== Text shown ==
• • •

Kalshi Prices the Same Event Higher. Here's the Exact Math.

    It's not manipulation. It's fee structure, liquidity, and market category. We'll show you when the gap matters and when it doesn't.

    Kalshi can price the same event higher once fee structure is included

    Polymarket often looks tighter on liquid fee-bearing markets

    Directional comparison based on documented fee structures and live order-book mechanics.

    Why the Gap Exists: 4 Reasons

    1

    Fee Formula Difference

    Kalshi charges 0.07 × P × (1 − P), max 1.75¢/contract at 50¢ markets — applied to both YES and NO buyers. Both sides paying entry fees creates overround above 100%.

    Polymarket uses probability-based rates (0.75% at 50¢ sports, 1.80% at 50¢ crypto) denominated as % of payout.

    2

    Market Liquidity Depth

    Overround reflects bid/ask spread. Thinner markets widen spreads. Kalshi has deeper liquidity on US economic and policy events; Polymarket runs deeper on global events and crypto. The same contract on a thin Kalshi market vs. a deep Polymarket market shows a visible gap even before fees.

    3

    Category Fee Rules

    Politics and policy markets: zero taker fees, zero maker fees Polymarket now charges up to 1.00% on politics markets (as of March 30, 2026). For a political market, Kalshi may actually be cheaper despite a higher nominal ask price.

    4

    Contract Wording Differences

    The same event may have different resolution criteria on each platform. A price gap that looks like overround may reflect genuine probability disagreement — not just cost. This is NOT the same as exploitable arbitrage; resolution risk can eat the entire spread.

    The Math: Side by Side

    Illustrative examples — actual prices change in real time. These show fee structure, not live data.

    ScenarioPlatformAsk Pricing DriverFee Note
    Fed rate cut (50¢ market)
    Kalshi
    Taker fee up to 1.75¢/contractFee formula peaks at 50¢
    Fed rate cut (50¢ market)
    Polymarket
    Economics: ~1.50% peakLower peak for this category
    Political outcome (50¢ market)
    Kalshi
    Zero taker feePolitics = zero fees (cheapest)
    Political outcome (50¢ market)
    Polymarket
    Up to 1.00% peakNew category fee since Mar 30, 2026
    Crypto direction (50¢)
    Kalshi
    N/A — not listedCategory restriction
    Crypto direction (50¢)
    Polymarket
    Up to 1.80% peakHighest PM category fee

    When Does the Gap Matter?

    ✅ When It Matters

    • Long-horizon position holds (fees compound over time)
    • Near-50¢ markets (where fees are highest for both platforms)
    • High-frequency or active trading
    • Attempting arbitrage between platforms

    ❌ When It Doesn't Matter

    • Politics markets on Kalshi (zero fees — often the cheapest option)
    • Low-probability longshots (fee formula approaches zero at extremes)
    • Short-term contracts where the spread is small
    • Casual trading where fee differences are negligible

    Can You Arb the Spread?

    The honest answer: rarely. First, the gap looks larger than it is — Kalshi charges zero fees on politics markets (the most-compared category), so a visible price difference there usually vanishes after accounting for fees. Second, when a real gap does exist after fees, resolution rule differences create serious risk: a contract Kalshi resolves YES may resolve NO on Polymarket if the underlying criteria differ. That risk can exceed the visible spread.

• • •

== Material shown ==
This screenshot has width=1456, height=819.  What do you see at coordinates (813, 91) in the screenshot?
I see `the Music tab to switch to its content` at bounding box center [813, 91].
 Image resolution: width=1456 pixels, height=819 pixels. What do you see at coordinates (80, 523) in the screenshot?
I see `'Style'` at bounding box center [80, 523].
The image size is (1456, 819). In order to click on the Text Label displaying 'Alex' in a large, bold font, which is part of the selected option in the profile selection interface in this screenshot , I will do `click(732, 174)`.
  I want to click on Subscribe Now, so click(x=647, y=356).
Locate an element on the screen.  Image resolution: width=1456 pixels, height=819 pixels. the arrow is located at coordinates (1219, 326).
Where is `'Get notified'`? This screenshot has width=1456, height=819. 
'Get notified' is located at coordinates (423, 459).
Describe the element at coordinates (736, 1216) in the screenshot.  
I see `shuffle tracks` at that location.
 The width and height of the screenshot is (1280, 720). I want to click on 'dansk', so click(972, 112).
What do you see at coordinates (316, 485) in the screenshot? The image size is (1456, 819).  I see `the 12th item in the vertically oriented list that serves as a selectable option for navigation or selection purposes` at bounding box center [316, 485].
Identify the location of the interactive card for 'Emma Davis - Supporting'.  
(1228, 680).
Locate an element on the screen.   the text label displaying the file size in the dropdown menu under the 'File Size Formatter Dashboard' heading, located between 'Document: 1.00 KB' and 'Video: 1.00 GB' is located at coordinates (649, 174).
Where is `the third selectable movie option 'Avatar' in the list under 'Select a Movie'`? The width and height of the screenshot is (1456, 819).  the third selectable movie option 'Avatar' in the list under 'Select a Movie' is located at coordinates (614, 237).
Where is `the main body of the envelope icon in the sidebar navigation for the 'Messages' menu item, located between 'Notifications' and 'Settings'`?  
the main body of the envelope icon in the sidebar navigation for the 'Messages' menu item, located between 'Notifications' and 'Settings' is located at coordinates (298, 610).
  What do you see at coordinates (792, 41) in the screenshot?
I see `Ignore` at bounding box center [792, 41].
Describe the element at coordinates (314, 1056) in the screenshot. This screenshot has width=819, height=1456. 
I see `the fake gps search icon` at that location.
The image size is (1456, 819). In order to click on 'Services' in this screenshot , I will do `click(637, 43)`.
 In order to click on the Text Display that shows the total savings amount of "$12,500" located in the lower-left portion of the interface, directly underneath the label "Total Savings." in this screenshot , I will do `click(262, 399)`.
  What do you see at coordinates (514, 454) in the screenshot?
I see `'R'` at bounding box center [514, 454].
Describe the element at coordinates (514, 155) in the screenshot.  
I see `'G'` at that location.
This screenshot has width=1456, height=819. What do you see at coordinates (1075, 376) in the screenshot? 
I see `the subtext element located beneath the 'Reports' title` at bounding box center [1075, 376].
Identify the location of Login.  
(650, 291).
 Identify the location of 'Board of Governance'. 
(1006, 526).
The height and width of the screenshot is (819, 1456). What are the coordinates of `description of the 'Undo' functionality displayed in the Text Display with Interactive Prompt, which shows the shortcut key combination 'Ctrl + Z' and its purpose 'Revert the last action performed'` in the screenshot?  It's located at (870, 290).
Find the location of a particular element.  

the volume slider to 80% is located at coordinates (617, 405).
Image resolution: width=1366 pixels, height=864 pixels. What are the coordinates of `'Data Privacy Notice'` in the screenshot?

• • •

== Task requirements ==
a – Print the part of the Kalshi pricing article between "It's not manipulation." and "live order-book mechanics.", inclusive.
b – In the Kalshi pricing article, what is the most Kalshi charges per contract, and at what market price?

== Task-by-task outputs ==
a –
It's not manipulation. It's fee structure, liquidity, and market category. We'll show you when the gap matters and when it doesn't.

    Kalshi can price the same event higher once fee structure is included

    Polymarket often looks tighter on liquid fee-bearing markets

    Directional comparison based on documented fee structures and live order-book mechanics.

b – 1.75¢ per contract, at 50¢ markets.